Otra lección magistral del empleado de Murdoch

Leemos en periodismo incendiario

Al empleado de Murdoch lo acaban de nombrar profesor honorario de la Universidad de Ciencias Aplicadas de Lima. Aprovechó para ladrar un poco de rencor por las esquinas. Al no ser un acto íntimo descartó el catalán y al no tener cerveza que eructar después de poner los pies encima de la mesa de Bush tampoco optó por el mexicano, así que su discurso fue leído en la lengua del imperio. Me permito reproducir los párrafos más interesantes de la conferencia:


Al derribar y desparecer el Muro de Berlín, pensamos que el mundo iniciaba una senda de crecimiento y de libertad. Algunos pensaban que había llegado el fin de la Historia y que la libertad y los derechos de la persona se extenderían y se reconocerían a todos en el mundo. Las excepciones que pervivían, como la cruel tiranía de Cuba, se pensaba que aguantarían poco tiempo y que las excepciones cederían ante el impulso irrefrenable de la libertad. La utopía que había guiado a la izquierda durante décadas se había derrumbado estrepitosamente, dejando huérfanos a los izquierdistas que disfrutaban de las libertades occidentales pero que detestaban los fundamentos y los valores de las sociedades libres, imbuidos de la fatal arrogancia que tienen todos los ingenieros sociales.
En ese momento ocurre un fenómeno muy significativo cuyas consecuencias estamos sufriendo hoy en día.

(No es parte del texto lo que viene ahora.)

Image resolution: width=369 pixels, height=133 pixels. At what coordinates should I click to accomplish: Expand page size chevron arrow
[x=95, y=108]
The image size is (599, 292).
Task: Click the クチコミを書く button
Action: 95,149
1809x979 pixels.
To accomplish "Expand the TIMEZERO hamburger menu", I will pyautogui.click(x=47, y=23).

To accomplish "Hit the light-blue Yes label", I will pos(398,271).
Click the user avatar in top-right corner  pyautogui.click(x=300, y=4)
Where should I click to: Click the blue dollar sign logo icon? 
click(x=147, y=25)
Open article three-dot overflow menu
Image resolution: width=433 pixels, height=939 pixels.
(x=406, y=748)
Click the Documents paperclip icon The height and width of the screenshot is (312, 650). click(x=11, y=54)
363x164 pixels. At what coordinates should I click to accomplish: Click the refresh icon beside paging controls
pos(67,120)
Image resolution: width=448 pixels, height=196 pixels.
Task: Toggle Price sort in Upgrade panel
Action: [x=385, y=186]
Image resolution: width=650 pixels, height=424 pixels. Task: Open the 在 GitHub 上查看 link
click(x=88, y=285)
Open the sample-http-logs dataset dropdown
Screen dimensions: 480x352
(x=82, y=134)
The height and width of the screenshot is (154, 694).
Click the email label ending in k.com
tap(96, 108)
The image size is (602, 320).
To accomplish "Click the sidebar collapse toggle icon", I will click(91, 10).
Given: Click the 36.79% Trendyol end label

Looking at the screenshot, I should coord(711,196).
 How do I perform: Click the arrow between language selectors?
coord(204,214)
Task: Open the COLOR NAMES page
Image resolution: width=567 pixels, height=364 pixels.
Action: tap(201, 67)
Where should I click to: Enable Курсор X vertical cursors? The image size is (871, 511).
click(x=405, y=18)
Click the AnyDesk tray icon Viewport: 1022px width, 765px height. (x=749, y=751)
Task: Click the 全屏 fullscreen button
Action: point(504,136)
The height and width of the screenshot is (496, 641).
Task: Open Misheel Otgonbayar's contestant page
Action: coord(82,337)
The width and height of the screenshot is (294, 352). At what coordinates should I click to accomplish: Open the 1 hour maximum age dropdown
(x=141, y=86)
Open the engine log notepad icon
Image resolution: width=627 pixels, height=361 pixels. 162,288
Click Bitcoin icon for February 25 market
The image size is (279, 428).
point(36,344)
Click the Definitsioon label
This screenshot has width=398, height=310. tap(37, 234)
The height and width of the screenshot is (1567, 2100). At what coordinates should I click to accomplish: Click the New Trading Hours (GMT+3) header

Una cierta izquierda, sin utopía y sin ideales, sin argumentos y sin proyecto ideológico, decide emprender sin complejos el camino del relativismo, excusa para socavar los cimientos de la sociedad libre, y abrazar las causas radicales.
Ante la ausencia de proyecto se dedica a intentar socavar los fundamentos de las sociedades libres. Se obnubila ante el radicalismo islámico, fascinado por otra utopía totalitaria, aunque ese suponga negar los derechos y la igualdad entre hombre y mujeres. Decide ganar apoyos dando la razón a grupúsculos extremistas. Han atacado con dureza y resentimiento a la familia; han dado la razón a quienes han utilizado la violencia para conseguir sus fines; se han fascinado con el radicalismo islámico y culpan a Occidente de los embates del terrorismo que quiere destruir nuestras sociedades.

Totalmente de acuerdo con el empleado de Murdoch. Sus sabias palabras me obligan a confesar mi maldad de arrogante ingeniero social izquierdista. Cada mañana, al levantarme, lo primero que hago es planear alguna forma de socavar los cimientos de la sociedad. Pero siempre llego tarde. Intento atacar a la familia (pero no me da tiempo a divorciarme a la velocidad de Álvarez Cascos); pienso en cómo utilizar la violencia para conseguir mis fines (pero no me apaño para montar una guerra civil); busco la forma de ganar apoyos dando la razón a grupúsculos extremistas (pero antes de que me ponga a reclutar activistas, ya tiene Eduardito Zaplana el Movimiento Matacucarachas a pleno rendimiento); trato de culpar a Occidente de los embates del terrorismo (pero se me adelanta algún portavoz del Gobierno mintiendo sobre la autoría de la matanza del 11-M, con los cuerpos de los muertos aún calientes, en busca de una causa tan noble como ganar las elecciones).